By Rod McGarvie - posted Thursday, 31 March 2016

With the recent Sudanese gang violence in Melbourne there is yet another clear indication that our immigration system needs a comprehensive review and resetting of priorities. There is an obligation to be proactively addressing the current challenges, cleaning up the unintended consequences of past decisions, while also building a robust future focused immigration system.

A serious rethink and a genuine national conversation regarding our approach to the refugee intake is long overdue.
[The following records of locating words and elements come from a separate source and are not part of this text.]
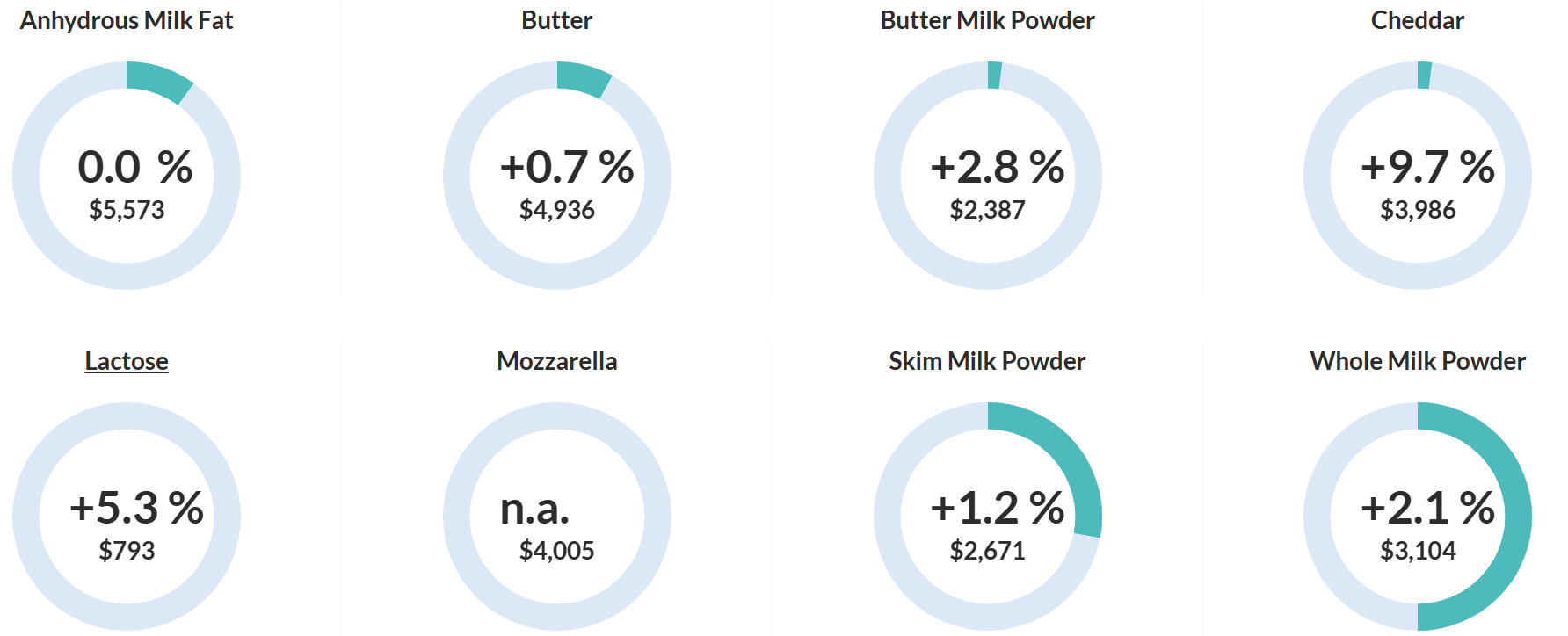This screenshot has height=636, width=1568.
Task: Click the Anhydrous Milk Fat 0.0 % value
Action: point(134,167)
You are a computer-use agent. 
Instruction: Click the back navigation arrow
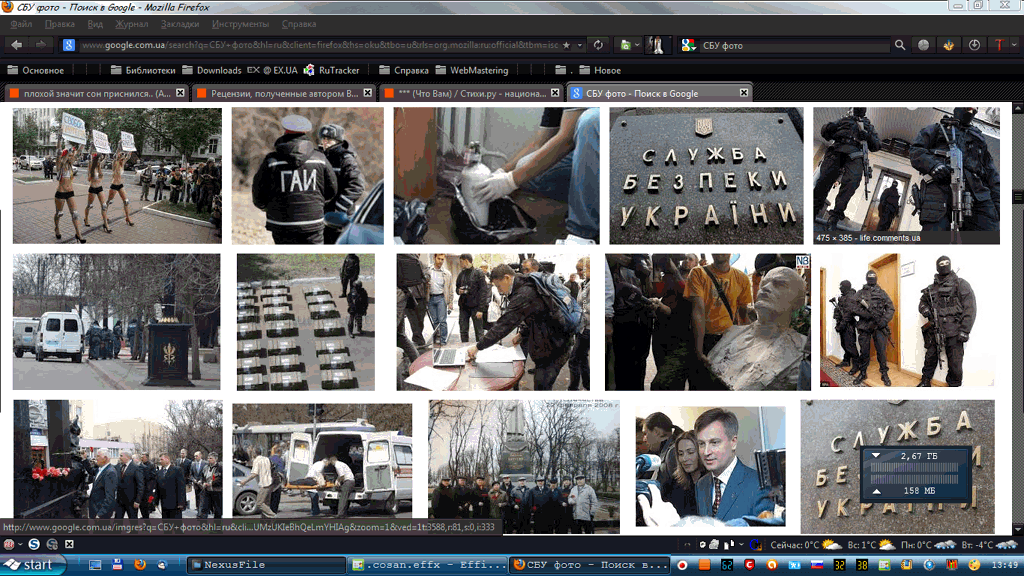click(17, 45)
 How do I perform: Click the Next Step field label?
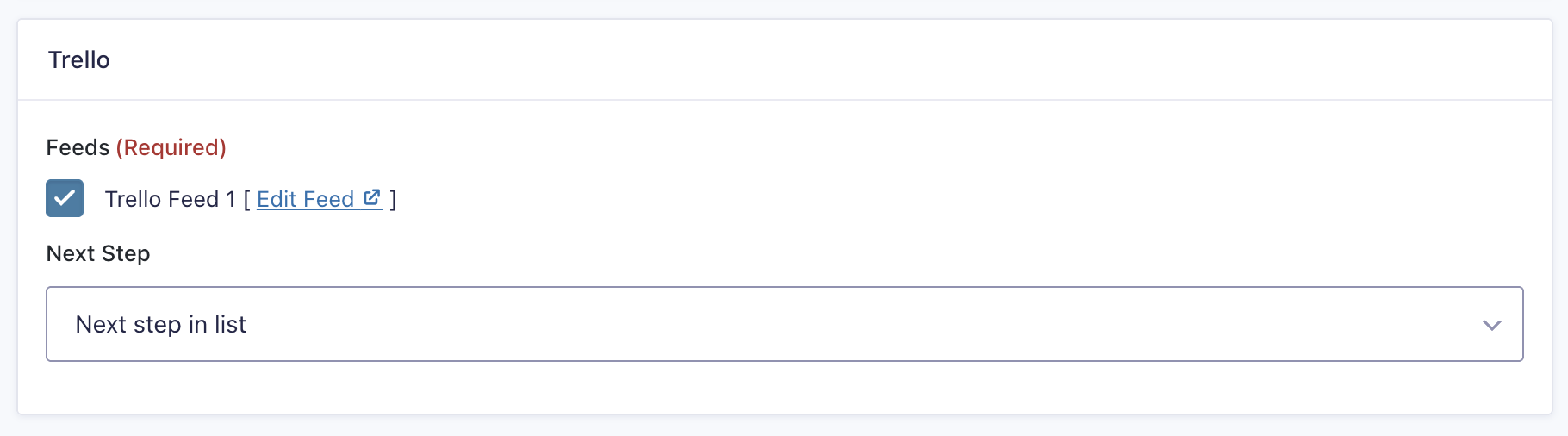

Putting aside our personal position on how many refugees Australia should accept in any given year, is it possible to look at the underlying principles that lead to success or failure?

Failure in any one part of our immigration policy has a negative knock on effect to the public's attitude to immigration more generally, as was seen very clearly when successive Labor governments failed to stop the boats.


Most would support the notion that if a refugee cannot return to their own country owing to a well-founded fear of being persecuted, then there should be an opportunity to find a country where they could live in relative peace and security, able to carve out an alternative future.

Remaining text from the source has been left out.